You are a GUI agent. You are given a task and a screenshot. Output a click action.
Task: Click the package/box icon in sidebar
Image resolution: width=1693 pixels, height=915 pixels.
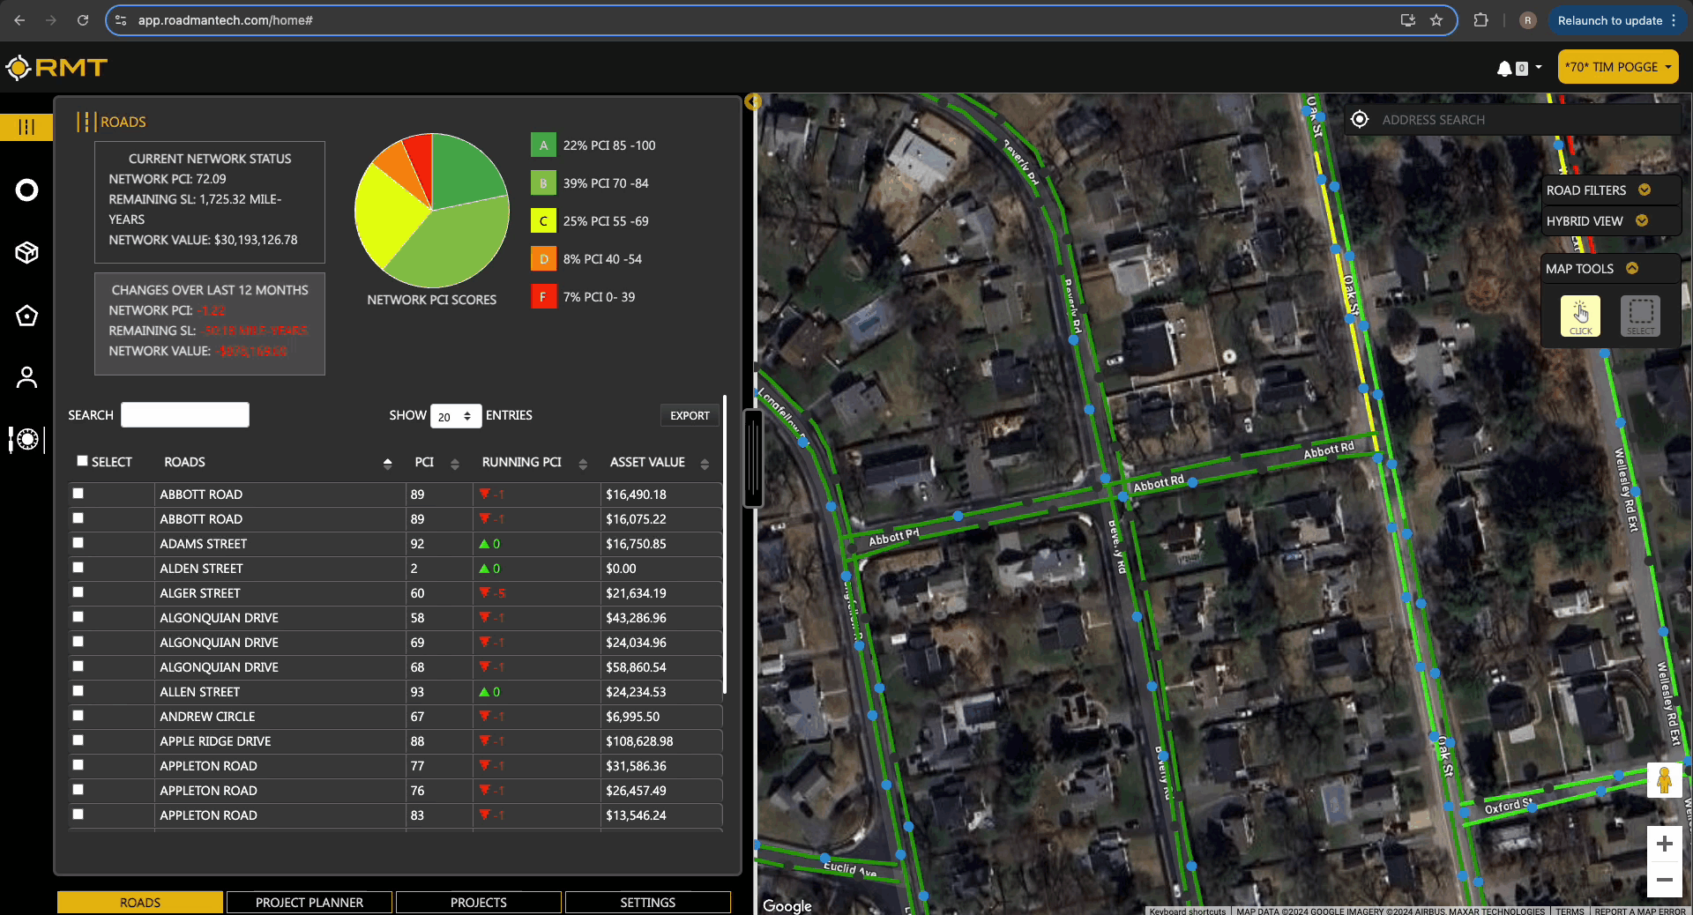pos(26,253)
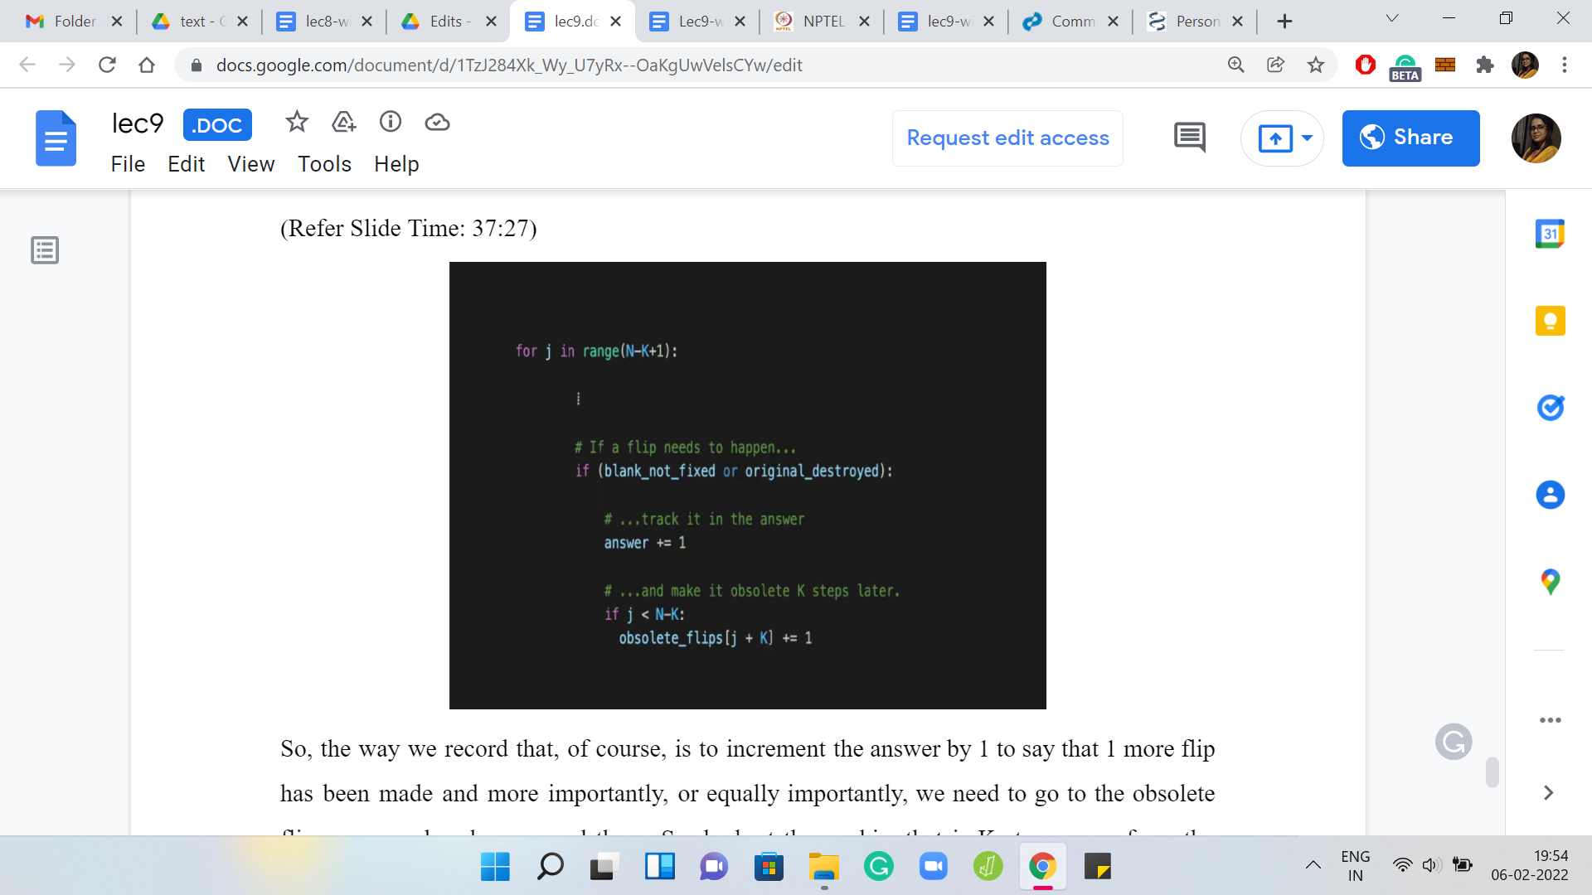Image resolution: width=1592 pixels, height=895 pixels.
Task: Open the Tools menu
Action: 324,164
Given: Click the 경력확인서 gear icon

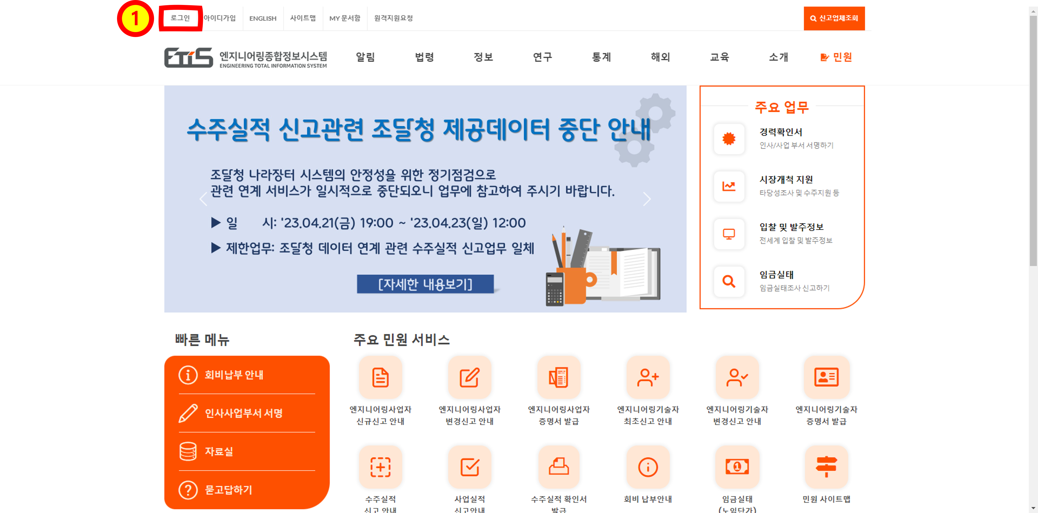Looking at the screenshot, I should pyautogui.click(x=729, y=139).
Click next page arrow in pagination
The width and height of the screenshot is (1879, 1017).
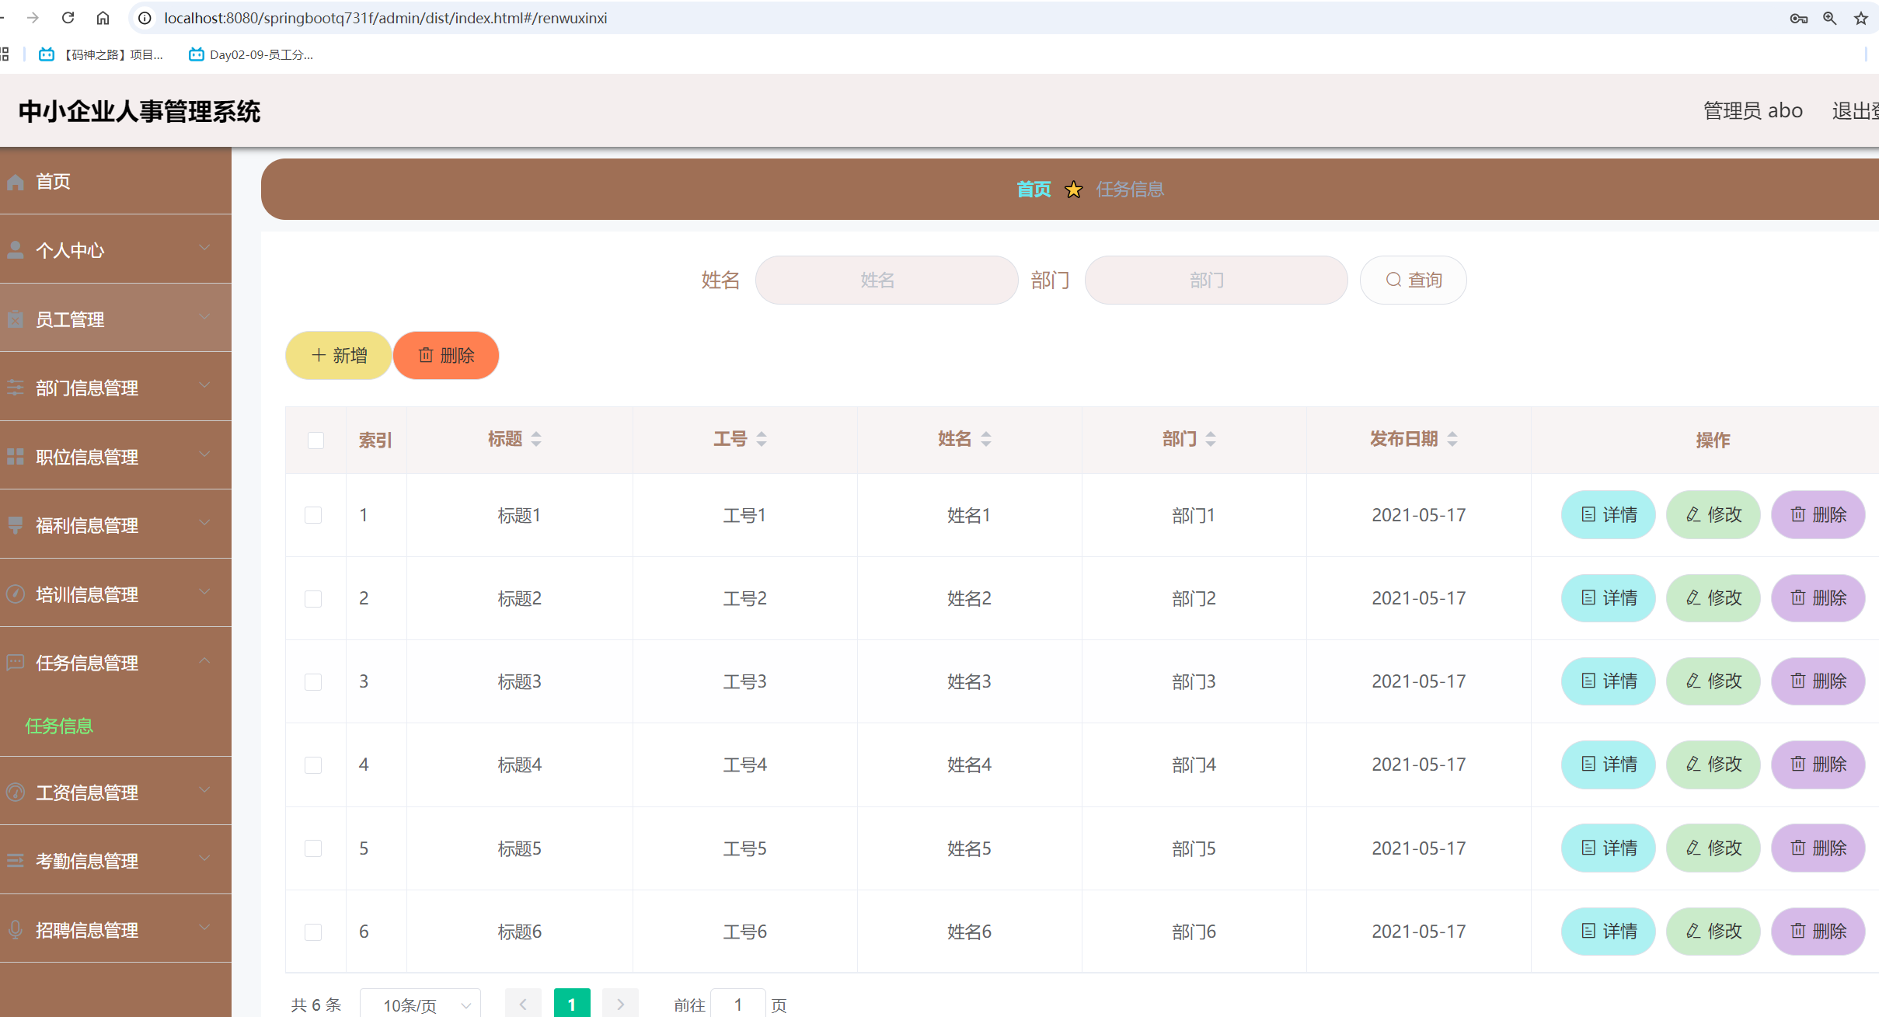[x=620, y=1004]
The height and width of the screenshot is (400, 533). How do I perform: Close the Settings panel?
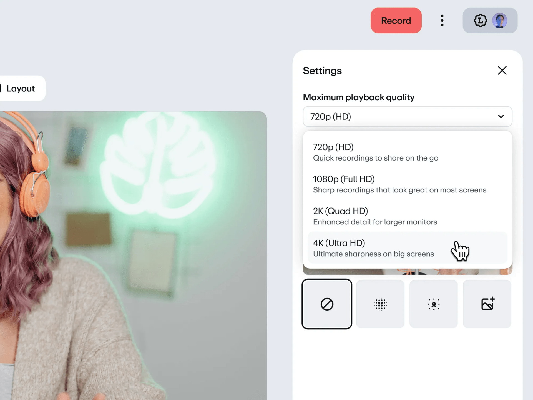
————
Required work – Once you reach the line containing "The width and", print it and every line after it exactly, through the end of the entries, without any pictures.

Result of this exercise –
The width and height of the screenshot is (1879, 1017).
[x=620, y=1004]
The height and width of the screenshot is (400, 533). How do I perform: Close the Settings panel?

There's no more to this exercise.